О, я испытываю из-за этого величайший стыд! Но, к сожалению, это все, что я могу делать. У меня жена и дочь, и я должен где-то работать, а, боюсь, к изучению валлийского языка интерес во всем мире не очень большой. Конечно, учить английскому, чтобы выжить, очень стыдно. К несчастью, для того, чтобы стать успешным где бы ни было в мире, тебе лучше свободно владеть английским языком.

Расскажите об «The Elephant’s Foot» («Слоновья нога»). Отчего такое название?

Это большая книга, в которой собраны мои стихотворения за восемь-девять лет. В ней нет глав, одна часть просто перетекает в другую: личные переживания, жизнь в Соединенном Королевстве и России, любовная лирика.

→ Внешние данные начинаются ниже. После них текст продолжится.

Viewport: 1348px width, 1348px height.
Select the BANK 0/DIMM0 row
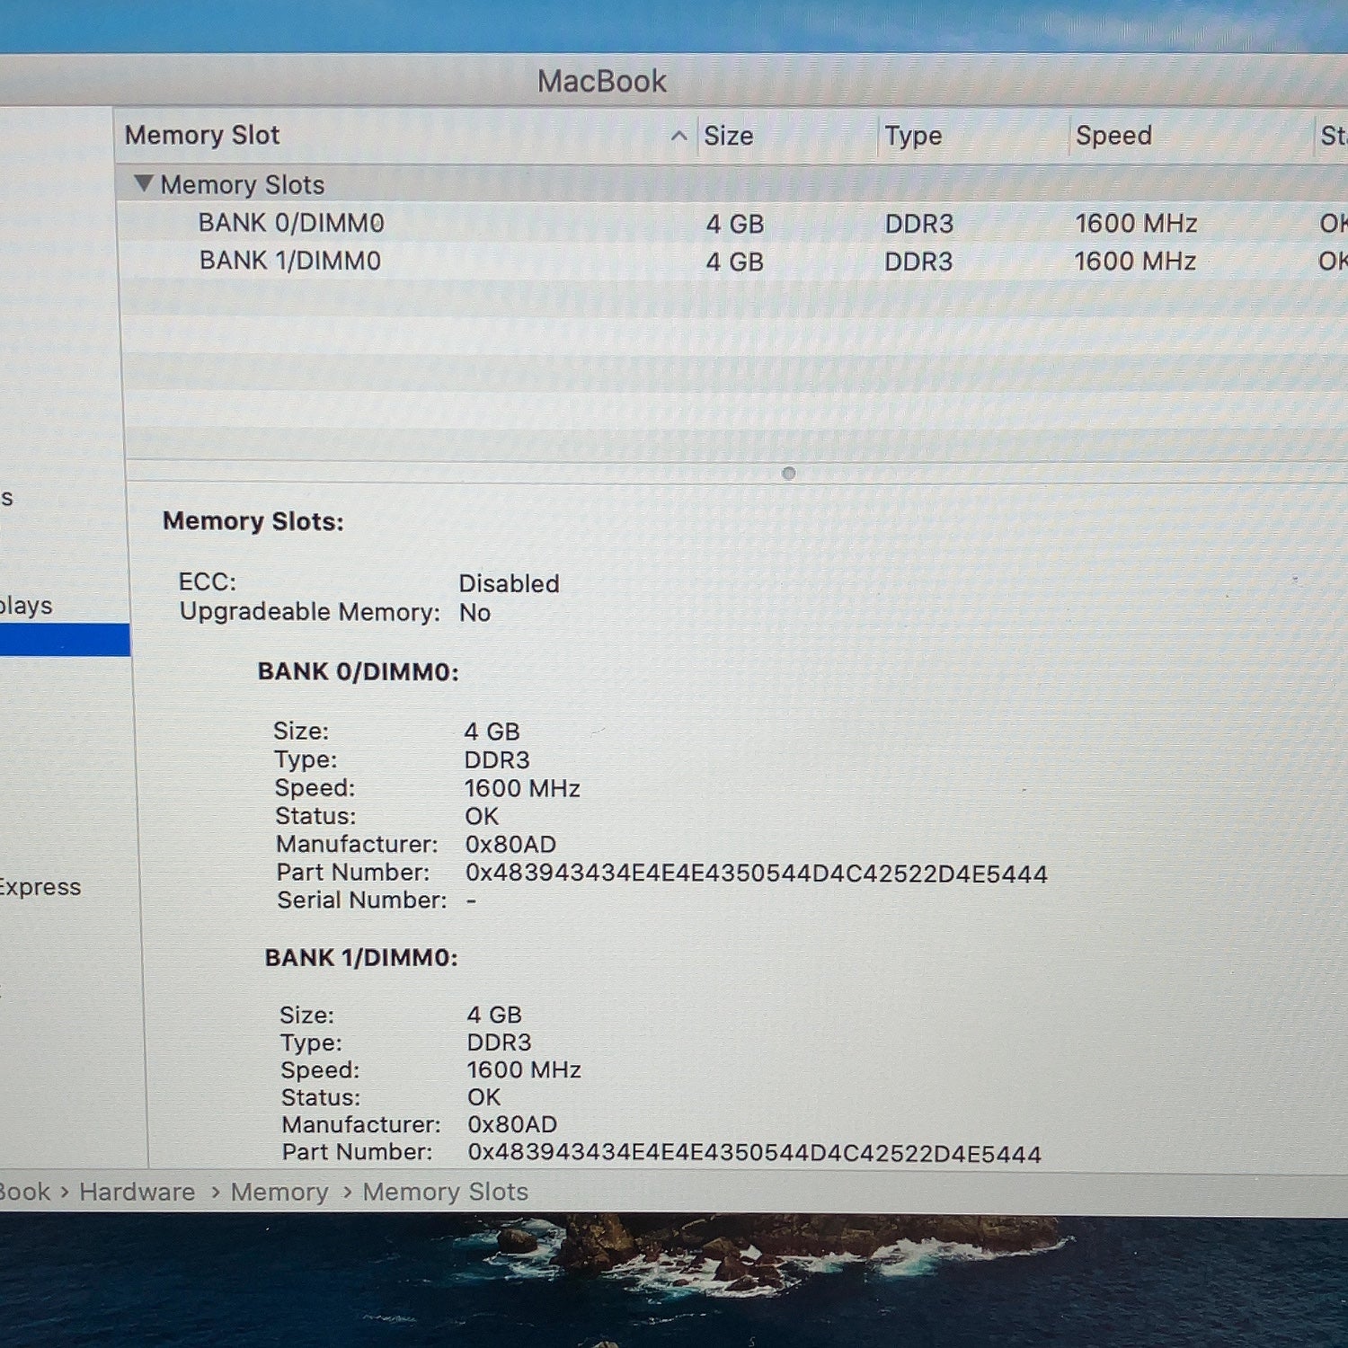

Сборник называется по имени одного из самых сильных стихотворений, оно посвящено аварии на Чернобыльской АЭС (ядерная лава, которая вытекла из расплавленного реактора, застыла в форме слоновьей ноги). Эта история и страшна, и пленительна — последняя великая битва Советского Союза! Столько людей отдали свои жизни, не все из них известны до сих пор. Эти люди — герои, и это великая история об их героизме. А тема очень актуальна — посмотрите, что случилось на АЭС Фукусима?..

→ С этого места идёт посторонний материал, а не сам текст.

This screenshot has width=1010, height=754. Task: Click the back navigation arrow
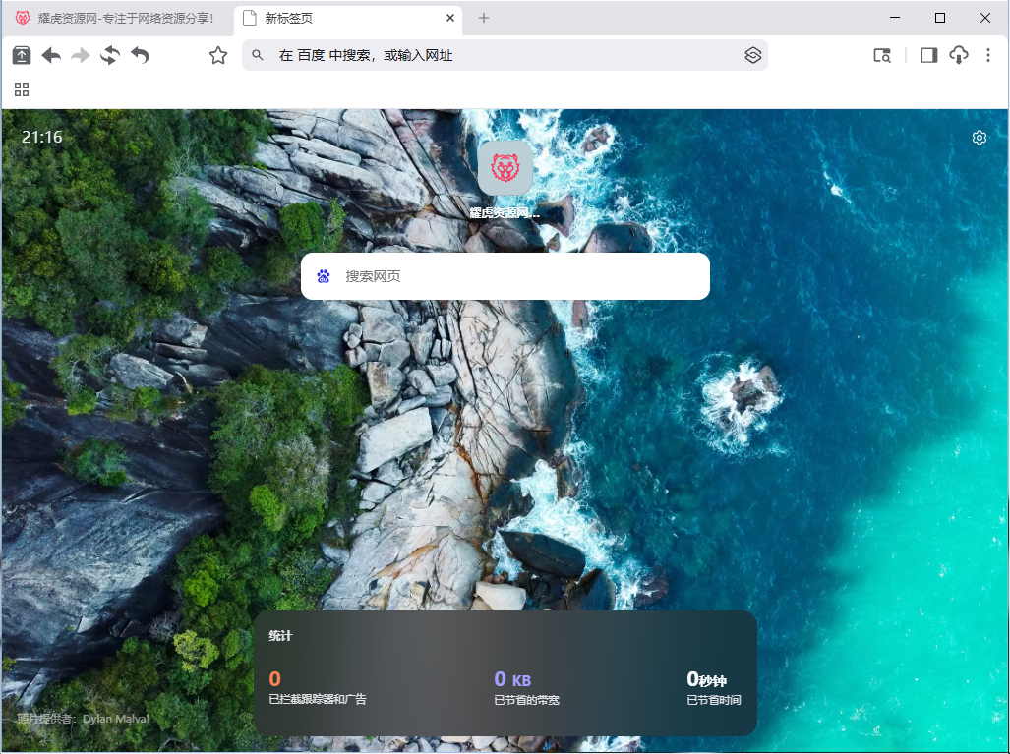click(x=51, y=56)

Сможете назвать нескольких современных поэтов, наиболее на вас повлиявших?

Очень трудный вопрос, потому что я обожаю лирику, я читаю её каждый день на протяжении десяти лет, иногда по два-три сборника в сутки. Вдохновлялся столь многими людьми, переводами и стилями, что и не знаю, с чего начать...

Если говорить о российских авторах, то Евгений Евтушенко. Среди европейцев — Жан Лансельм, среди американцев — Энн Секстон. Многие говорят, что это уже не поэзия. Но что есть поэзия? Например, сейчас набирают популярность исполнители performance poetry — уличная поэзия-представление с элементами драматических монологов, есть и stage poets — сценические поэты.

Я, конечно, использую рифму в своих стихотворениях, но таким хитрым образом, что некоторые люди ее не замечают. Есть и размер, и темп, но они не очевидны, я ненавижу все эти «турум-турум-турум». Это скучно до слез. Не люблю, когда навязывают классическую структуру, предпочитаю разбить ее на кусочки.

Сочинительство — большой труд?

Да, особенно когда ты работаешь круглые сутки. Видите эти темные следы у меня под глазами? Я думаю, это теперь навсегда, что я смогу от них избавиться только при помощи пластической операции! Обычно я считаю удачей, если удается за день написать два-три предложения. Как-то раз меня разбудил лай собаки в 4 часа утра, и это было так здорово! Потому что у меня было четыре с половиной часа на то, чтобы писать.

Кроме того, книга не возникнет магическим образом, ты должен структурировать ее, прикинуть, к чему ведешь и как это сформулируешь. Каждое слово на счету, ты должен думать о стиле, структуре, «работает» ли каждое предложение. Концентрироваться, следить за тем, не отличается ли стилистика разных абзацев. Да, это куууча работы.

Когда я писал «Sunbathing in Siberia», то не спал ночами, рвал на себе волосы — особенно за ушами, выдирал бороду, напряженный и сосредоточенный. Там был один абзац, где я никак не мог выстроить предложения правильно. Всю ночь сидел над одним абзацем, представляете? И знаете что — я до сих пор им недоволен.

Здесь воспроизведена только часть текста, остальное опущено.